Am ersten Messetag (28. Februar 2019) sind die Aussichten nicht mehr ganz so prall, aber immerhin klettern die Temperaturen im Laufe des Tages auf vierzehn Grad, so dass auch außerhalb der Hallen keine Fröstelgefühle aufkommen.

Action auf dem Außengelände?

Wie gewohnt tummeln sich nicht nur Raucher im halbschattigen Messe-Innenhof, sondern auch (erlebnis-)hungrige Besucher.

Die einen stürmen die Fressbuden. Die anderen scharen sich um den Globe of Speed, in dem sich unerschrockene Mopped-Artisten viermal täglich schwindelig fahren.
Erstmals mit dabei: die 23jährige Kolumbianerin Karen und ihr Landsmann Andrés, ihres Zeichens begnadete Motocross-Freestyler.

Lesenswert: >> Beitrag „Heißer Nachwuchs in der Kugel“ (www.zweiradmessen.de/messeblog)

Neu dabei ist auch ein Wheelie-Simulator und sein Besitzer, der Stunt- und Showfahrer Dirk Manderbach, der gewillten Besucher die Chance gibt, gefahrlos ihre ersten Hochstarts anzutesten.

Wer die Chance verpasst hat oder tiefer in die Materie einsteigen möchte, kann bei Tausendsassa Dirk einen Wheelie-Workshop buchen.

>> www.wheelie-schule.de
>> www.wheelie-simulator.de


Wheelie-Simulator mit BMW G310R

Neue Moppeds

… interessierten mich in diesem Jahr weniger.
Schließlich ist meine Streety noch kein Jahr alt, genießt undiskutierbaren Welpenschutz und möchte mich noch ein Weilchen begleiten.
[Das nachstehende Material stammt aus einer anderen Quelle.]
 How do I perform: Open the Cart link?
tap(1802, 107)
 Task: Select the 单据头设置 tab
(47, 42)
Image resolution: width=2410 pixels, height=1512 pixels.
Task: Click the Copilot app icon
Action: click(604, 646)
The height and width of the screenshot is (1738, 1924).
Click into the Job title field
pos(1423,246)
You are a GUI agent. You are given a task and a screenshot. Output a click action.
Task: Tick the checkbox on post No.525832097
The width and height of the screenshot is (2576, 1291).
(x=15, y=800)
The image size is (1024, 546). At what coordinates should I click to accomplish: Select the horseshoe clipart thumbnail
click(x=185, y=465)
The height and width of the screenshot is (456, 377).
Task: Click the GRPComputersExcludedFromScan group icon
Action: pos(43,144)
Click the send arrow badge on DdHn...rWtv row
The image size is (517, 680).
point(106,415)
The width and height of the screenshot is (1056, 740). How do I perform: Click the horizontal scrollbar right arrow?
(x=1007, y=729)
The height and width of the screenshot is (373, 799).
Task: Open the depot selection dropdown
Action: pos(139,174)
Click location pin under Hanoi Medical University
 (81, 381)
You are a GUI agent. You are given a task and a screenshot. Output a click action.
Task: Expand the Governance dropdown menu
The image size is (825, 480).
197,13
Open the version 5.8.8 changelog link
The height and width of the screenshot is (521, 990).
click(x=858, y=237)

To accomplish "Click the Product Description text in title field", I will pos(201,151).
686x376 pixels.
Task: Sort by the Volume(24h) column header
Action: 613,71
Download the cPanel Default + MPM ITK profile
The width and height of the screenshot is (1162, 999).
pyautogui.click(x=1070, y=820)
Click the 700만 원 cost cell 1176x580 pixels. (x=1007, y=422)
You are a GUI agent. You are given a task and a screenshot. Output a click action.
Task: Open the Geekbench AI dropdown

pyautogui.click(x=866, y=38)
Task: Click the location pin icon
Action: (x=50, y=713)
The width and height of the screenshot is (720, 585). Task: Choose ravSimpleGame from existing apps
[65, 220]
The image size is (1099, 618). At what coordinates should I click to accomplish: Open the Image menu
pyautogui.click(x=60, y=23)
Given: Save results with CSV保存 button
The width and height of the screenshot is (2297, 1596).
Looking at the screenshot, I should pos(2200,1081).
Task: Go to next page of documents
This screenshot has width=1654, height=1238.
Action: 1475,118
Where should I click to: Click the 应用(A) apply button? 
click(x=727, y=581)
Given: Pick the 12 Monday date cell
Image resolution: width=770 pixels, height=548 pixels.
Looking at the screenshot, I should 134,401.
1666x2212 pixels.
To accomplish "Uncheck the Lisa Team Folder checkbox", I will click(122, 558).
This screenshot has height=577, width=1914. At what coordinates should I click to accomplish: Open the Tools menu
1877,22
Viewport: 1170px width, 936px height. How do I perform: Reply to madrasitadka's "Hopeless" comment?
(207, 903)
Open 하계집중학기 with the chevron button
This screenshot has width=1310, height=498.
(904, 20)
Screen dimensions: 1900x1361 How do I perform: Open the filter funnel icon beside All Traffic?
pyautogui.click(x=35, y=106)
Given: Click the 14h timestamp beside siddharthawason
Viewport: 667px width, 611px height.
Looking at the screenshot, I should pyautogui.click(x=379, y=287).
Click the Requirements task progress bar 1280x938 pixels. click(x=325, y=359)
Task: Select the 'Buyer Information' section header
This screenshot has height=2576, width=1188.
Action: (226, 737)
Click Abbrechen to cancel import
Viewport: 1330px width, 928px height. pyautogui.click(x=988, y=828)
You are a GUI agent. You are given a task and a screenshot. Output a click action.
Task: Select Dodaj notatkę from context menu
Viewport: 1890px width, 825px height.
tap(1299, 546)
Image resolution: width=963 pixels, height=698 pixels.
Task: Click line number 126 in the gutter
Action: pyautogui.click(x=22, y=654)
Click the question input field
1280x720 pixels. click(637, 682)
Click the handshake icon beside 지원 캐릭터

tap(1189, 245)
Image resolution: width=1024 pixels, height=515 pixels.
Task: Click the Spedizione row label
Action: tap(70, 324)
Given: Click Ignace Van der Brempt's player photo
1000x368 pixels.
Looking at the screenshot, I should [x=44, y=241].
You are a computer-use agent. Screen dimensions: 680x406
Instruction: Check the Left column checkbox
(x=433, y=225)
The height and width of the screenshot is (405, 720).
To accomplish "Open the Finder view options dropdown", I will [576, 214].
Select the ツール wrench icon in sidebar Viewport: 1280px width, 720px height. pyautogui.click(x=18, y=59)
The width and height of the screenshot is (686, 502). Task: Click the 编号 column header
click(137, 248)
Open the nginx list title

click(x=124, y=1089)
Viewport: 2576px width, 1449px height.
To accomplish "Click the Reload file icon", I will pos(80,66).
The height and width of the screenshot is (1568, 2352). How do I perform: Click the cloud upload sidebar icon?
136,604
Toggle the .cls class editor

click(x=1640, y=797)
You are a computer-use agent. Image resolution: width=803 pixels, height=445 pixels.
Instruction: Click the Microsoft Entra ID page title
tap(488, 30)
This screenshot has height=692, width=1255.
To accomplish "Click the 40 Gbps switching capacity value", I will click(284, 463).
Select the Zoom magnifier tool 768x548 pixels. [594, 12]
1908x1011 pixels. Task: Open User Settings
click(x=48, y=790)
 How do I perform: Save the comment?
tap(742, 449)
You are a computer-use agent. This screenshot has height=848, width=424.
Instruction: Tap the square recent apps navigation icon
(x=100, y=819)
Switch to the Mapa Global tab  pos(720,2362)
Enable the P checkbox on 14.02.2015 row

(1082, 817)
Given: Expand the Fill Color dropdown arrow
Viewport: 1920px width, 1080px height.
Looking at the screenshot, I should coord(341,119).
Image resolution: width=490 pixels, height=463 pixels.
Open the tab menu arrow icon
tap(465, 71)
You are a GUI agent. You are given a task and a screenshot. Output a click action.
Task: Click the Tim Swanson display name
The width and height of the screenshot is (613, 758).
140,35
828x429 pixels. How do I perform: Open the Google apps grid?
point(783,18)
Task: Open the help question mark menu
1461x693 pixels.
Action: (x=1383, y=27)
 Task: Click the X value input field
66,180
Dennoch bin ich sehr gespannt auf drei Modelle:

Nummer 1: Indian FTR 1200

Als vor langer Zeit die ersten Bilder der Flat-Track-Maschine FTR 750 von Indian in meiner >> Instagram-Timeline herumschwirrten, ist es passiert: Schwups – verliebt!

Umso cooler, dass sie nun auch in Serie gebaut wird!


Indian FTR 1200 in „Red Over Steel Grey“-Lackierung

Leider ist das 120-PS-Schätzken schwerer, als es ausschaut und bringt vollgetankt stolze 231 Kilogramm auf die Waage. Auch die Höhe entspricht nicht ganz meinem Ideal, aber immerhin wird sie mit 805 oder 840 Millimeter Sitzhöhe angeboten. Könnte passen…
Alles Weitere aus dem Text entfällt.